Quote:
Originally Posted by eternallyme
So far, they have at least got somewhat along and avoided racism or hard tactics. But as the dense urban society takes more hold (nearly all the growth in Canada outside Alberta has been in those areas), will rural discontent reach the point of nativism? I know economically it is starting to happen in Ontario, but hasn't spread into social issues yet.
|
That's a good point. In the US and Europe, right wing nativist movements have been supported by disenfranchised working class white men, who find themselves to be increasingly irrelevant to those countries' economies.

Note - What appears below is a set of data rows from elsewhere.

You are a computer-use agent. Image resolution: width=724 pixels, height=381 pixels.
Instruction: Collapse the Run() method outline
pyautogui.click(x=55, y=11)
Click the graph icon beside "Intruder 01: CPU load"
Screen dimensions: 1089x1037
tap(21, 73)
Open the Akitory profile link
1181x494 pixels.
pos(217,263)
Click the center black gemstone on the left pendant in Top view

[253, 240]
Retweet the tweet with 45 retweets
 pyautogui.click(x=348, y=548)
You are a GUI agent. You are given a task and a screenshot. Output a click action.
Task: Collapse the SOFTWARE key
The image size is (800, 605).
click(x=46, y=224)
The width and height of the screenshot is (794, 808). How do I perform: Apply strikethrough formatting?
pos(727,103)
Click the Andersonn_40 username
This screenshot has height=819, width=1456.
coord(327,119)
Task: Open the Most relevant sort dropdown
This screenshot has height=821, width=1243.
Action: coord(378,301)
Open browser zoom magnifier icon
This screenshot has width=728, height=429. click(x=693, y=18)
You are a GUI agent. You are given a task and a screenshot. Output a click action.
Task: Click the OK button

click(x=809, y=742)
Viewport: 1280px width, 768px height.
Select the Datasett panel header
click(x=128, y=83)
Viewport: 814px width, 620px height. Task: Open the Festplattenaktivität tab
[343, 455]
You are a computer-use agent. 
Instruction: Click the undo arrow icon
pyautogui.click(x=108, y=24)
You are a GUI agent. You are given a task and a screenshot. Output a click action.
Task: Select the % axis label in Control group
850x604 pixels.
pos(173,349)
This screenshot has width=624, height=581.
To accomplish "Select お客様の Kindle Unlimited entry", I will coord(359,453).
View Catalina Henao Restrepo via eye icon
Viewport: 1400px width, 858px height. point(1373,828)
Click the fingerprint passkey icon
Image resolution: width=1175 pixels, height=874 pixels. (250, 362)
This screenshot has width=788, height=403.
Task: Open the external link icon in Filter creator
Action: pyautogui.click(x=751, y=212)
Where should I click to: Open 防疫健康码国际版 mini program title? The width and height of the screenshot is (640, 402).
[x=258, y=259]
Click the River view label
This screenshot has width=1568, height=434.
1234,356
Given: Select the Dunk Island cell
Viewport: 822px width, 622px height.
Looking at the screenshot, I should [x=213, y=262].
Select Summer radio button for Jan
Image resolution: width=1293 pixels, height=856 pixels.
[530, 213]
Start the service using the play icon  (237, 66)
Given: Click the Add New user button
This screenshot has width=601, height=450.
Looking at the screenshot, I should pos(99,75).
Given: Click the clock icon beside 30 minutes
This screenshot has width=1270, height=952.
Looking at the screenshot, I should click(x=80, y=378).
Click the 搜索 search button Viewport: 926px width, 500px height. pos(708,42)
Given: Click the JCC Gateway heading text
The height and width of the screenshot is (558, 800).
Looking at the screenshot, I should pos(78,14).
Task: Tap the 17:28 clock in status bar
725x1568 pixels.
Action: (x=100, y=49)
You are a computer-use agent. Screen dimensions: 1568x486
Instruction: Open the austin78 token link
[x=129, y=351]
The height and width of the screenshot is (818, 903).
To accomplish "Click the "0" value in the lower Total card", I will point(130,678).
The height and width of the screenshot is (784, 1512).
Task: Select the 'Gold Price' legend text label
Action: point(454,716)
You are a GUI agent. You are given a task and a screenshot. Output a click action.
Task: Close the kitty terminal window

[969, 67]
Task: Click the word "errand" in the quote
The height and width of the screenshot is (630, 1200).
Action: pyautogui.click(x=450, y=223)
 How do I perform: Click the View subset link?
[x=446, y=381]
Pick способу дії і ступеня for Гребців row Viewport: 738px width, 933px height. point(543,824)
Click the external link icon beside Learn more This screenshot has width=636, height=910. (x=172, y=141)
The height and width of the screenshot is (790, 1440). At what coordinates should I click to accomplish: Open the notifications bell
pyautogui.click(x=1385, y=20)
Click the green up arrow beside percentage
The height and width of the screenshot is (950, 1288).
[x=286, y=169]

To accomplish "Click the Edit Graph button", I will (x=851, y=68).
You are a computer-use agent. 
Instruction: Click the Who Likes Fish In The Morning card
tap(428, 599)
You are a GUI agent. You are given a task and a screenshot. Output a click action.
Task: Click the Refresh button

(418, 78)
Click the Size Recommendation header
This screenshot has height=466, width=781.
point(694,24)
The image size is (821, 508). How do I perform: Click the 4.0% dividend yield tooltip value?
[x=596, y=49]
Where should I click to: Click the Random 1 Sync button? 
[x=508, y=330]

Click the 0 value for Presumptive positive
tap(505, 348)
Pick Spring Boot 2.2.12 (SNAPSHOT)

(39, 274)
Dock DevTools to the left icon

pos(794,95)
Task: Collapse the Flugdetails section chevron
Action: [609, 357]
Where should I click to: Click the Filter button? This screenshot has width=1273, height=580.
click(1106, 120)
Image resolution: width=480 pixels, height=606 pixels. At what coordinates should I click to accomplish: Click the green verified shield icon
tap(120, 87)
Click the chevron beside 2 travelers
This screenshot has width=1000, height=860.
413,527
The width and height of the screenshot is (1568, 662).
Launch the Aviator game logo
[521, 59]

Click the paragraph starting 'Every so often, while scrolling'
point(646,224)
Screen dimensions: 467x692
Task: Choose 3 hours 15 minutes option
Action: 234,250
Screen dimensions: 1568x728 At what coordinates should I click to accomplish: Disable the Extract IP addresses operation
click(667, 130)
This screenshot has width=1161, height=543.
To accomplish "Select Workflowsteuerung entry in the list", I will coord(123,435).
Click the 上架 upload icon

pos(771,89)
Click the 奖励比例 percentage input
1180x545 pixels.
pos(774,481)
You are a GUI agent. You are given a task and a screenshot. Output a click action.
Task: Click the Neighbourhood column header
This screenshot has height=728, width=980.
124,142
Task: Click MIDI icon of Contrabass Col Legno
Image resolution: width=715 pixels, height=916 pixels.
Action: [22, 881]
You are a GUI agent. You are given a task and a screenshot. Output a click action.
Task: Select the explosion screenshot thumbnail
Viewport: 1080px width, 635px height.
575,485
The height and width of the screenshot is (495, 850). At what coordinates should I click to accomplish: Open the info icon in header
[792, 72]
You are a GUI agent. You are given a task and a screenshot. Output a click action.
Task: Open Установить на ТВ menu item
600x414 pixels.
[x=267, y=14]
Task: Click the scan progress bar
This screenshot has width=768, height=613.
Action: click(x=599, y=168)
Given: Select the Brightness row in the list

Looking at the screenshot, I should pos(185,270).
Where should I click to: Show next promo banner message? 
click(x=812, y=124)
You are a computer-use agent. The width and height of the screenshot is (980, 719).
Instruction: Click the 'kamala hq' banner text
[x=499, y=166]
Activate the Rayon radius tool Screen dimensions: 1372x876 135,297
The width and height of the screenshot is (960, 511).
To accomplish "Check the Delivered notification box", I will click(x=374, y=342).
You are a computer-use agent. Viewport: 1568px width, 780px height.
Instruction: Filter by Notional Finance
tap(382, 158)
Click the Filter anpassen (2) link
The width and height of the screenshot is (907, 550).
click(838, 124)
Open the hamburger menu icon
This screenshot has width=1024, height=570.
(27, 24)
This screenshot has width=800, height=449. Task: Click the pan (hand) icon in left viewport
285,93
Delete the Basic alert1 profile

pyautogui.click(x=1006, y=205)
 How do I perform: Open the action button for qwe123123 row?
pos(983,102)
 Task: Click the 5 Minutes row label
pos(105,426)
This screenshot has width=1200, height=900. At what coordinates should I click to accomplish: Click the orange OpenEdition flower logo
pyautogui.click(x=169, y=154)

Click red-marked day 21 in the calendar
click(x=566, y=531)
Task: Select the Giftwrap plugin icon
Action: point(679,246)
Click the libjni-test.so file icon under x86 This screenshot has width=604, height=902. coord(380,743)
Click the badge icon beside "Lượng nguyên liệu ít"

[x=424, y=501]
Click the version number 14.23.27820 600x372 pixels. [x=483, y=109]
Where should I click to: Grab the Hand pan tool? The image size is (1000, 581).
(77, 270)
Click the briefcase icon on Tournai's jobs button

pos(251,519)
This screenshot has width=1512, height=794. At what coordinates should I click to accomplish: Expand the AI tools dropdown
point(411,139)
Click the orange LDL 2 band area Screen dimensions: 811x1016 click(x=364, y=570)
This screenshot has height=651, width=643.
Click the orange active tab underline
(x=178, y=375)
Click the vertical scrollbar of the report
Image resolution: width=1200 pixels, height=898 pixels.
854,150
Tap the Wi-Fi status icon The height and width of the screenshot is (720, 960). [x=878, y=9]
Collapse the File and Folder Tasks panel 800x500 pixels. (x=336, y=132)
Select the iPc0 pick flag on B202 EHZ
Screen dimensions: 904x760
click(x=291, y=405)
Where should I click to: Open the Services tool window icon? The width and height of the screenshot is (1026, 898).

In Canada, we were given a bit of a reprieve because this same demographic of young, less-than-average educated white men were given a decade of high paying jobs in the oil sands and in a construction boom in most of our major cities. We also have a much more urbanized population (as in, living in large cities, not just "cities" of 10,000 people), so fewer Canadians lived in economic backwaters. Now that the oil boom is over and a lot of the housing-related construction boom might be built on a bubble (or, at least, can't go on at this pace forever), things are looking a little more tenuous.
There are more threats to the working class white male on the horizon; more threats than opportunities, really. Inventions like self-driving cars, and therefore self-driving trucks, buses and delivery vans means that tens of thousands of Canadian men might be thrown out of work, for example.
Whether it will result in a nativist backlash is another thing, but whatever will happen probably won't be pretty.